Problems and tasks>
**A)** List every river named in the passage on Tulare Lake.
**B)** Using the passage on Tulare Lake, mark each statement yes or no, and quote the words that decide it.
(i) The Santa Rosa Rancheria was established in 1934 on 40 acres of farmland.
(ii) Tulare Lake dried up completely during a drought in 1908.
(iii) The Kings County Sheriff's Office bought a helicopter to patrol the lake.
**C)** Write the next few sentences of the passage on Tulare Lake, picking up after its final sentence.

Text block>
+---+

Driven from their lands, the surviving Yokuts ended up living on reservations or marginal lands that had little value to white farmers.
Several families were the first residents of the Santa Rosa Rancheria when the reservation was established in 1934 on 40 acres of farmland.
By that time, the rivers that fed Tulare Lake had been heavily diverted for agriculture. The lake dried up completely during a drought in 1898. And although the lake continued to return in wetter years, it was systematically drained in the early 20th century by a handful of farmers, among them cotton magnate J.G. Boswell.
When dams were built on the Kings, Kaweah, Tule and Kern rivers, the reduced flows enabled the lakebed to be farmed during all but the wettest years.
And here's a more recent Los Angeles Times story, this one from yesterday, "What’s in the mysterious waters of Tulare Lake? Contaminants, egrets and many unknowns." This excerpt features a law enforcement dimension, though the story's focus is mostly ecological:
As Tulare Lake reclaims its historic footprint in the lowlands of the San Joaquin Valley, long-forgotten ecosystems have been revived.
The Times took a tour with the Kings County Sheriff’s Office, which purchased an airboat this summer for the purpose of patrolling the reborn lake.
“When this lake obviously appeared, it just added a whole new dimension to what we needed to be able to accomplish,” said Sheriff’s Sgt. Nate Ferrier, standing on the lake’s southeast shore near Corcoran. Even months after Tulare Lake’s reemergence, he remains in awe of its size and presence. “I’ve driven up and down all these roads and dirt roads and levees, and to see this much water covering all this farmland, it’s … kind of like a biblical moment.”

+---+

Given information>
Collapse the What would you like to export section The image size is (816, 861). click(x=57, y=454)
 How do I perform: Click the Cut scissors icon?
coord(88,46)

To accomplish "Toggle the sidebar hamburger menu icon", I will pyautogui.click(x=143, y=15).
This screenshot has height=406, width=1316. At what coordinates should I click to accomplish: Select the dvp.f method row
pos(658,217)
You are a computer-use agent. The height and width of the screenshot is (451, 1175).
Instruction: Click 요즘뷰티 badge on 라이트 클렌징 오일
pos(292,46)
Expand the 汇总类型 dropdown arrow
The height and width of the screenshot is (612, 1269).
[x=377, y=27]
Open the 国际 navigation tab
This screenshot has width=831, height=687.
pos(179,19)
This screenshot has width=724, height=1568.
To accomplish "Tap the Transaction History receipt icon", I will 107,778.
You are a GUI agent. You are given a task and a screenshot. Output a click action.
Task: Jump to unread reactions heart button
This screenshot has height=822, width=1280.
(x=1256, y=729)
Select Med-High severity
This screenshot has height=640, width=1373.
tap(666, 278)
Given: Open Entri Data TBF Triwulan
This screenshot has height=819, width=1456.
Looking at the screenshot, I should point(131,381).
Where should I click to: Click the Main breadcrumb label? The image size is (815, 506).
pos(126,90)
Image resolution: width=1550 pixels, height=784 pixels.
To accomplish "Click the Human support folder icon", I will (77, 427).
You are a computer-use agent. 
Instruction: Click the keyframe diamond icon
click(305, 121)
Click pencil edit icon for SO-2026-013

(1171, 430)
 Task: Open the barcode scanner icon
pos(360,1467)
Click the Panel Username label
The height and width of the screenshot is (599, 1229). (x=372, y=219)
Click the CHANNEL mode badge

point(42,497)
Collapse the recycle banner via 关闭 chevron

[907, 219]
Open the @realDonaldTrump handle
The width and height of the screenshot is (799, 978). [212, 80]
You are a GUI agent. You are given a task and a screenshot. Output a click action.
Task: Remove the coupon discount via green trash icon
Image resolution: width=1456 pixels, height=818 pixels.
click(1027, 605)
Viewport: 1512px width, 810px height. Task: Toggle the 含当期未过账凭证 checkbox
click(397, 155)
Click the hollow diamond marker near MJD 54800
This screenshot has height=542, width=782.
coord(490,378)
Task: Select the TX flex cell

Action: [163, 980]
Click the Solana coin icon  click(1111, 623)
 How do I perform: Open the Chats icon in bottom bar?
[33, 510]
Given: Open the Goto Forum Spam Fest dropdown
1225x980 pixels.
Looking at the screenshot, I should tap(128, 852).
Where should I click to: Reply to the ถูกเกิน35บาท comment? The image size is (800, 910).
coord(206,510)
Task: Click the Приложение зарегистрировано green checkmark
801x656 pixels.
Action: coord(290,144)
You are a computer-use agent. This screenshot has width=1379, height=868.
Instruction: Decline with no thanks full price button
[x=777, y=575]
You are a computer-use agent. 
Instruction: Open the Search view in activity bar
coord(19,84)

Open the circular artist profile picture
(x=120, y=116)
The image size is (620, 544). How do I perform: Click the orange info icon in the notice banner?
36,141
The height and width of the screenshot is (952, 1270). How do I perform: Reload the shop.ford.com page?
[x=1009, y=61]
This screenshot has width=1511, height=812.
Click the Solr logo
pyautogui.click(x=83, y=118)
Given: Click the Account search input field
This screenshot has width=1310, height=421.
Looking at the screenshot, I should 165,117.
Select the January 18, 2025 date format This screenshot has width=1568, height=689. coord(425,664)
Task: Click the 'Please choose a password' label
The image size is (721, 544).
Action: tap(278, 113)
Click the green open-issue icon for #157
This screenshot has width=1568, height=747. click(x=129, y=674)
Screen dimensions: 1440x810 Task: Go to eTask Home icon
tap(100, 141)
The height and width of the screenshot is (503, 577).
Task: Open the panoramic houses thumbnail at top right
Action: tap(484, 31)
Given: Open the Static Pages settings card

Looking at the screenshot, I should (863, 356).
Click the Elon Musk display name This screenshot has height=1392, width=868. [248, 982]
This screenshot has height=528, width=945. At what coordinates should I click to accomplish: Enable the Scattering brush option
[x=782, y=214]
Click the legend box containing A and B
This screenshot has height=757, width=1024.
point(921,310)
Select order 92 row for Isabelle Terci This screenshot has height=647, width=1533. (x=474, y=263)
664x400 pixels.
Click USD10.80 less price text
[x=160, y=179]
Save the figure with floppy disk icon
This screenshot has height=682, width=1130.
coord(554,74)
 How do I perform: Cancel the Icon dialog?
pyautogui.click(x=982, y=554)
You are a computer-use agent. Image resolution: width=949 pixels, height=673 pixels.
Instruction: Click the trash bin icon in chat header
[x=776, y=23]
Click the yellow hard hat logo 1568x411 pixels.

+---+

Results of the exercise>
**A)** Kings, Kaweah, Tule, Kern

**B)**
(i) Yes: "when the reservation was established in 1934 on 40 acres of farmland"
(ii) No: "The lake dried up completely during a drought in 1898."
(iii) No: "which purchased an airboat this summer for the purpose of patrolling the reborn lake"

**C)**
While the sheriff’s office has boats deputies use to cut across the nearby Kings River, they needed something with a flat bottom because of all the junk floating in the lake, Ferrier said. A normal boat with propellers would likely get stuck, he said, so they purchased the airboat for about $95,000 and trained five deputies how to operate it.
Here and Now, from WBUR Boston, did this feature on the relationship between the Tachi-Yokut and Tulare Lake. They also produced this piece on two journalists who kayaked from Tulare Lake to the San Francisco Bay. One somewhat humorous part of the latter is when a Kings County Sheriff Deputy told the journalists they were trespassing (much of the lake covers private property, some of it previously cultivated). The journalists responded by taking their kayak out and putting in again once they'd crossed into the neighboring county on their journey.
A post about Tulare Lake from earlier this spring is here.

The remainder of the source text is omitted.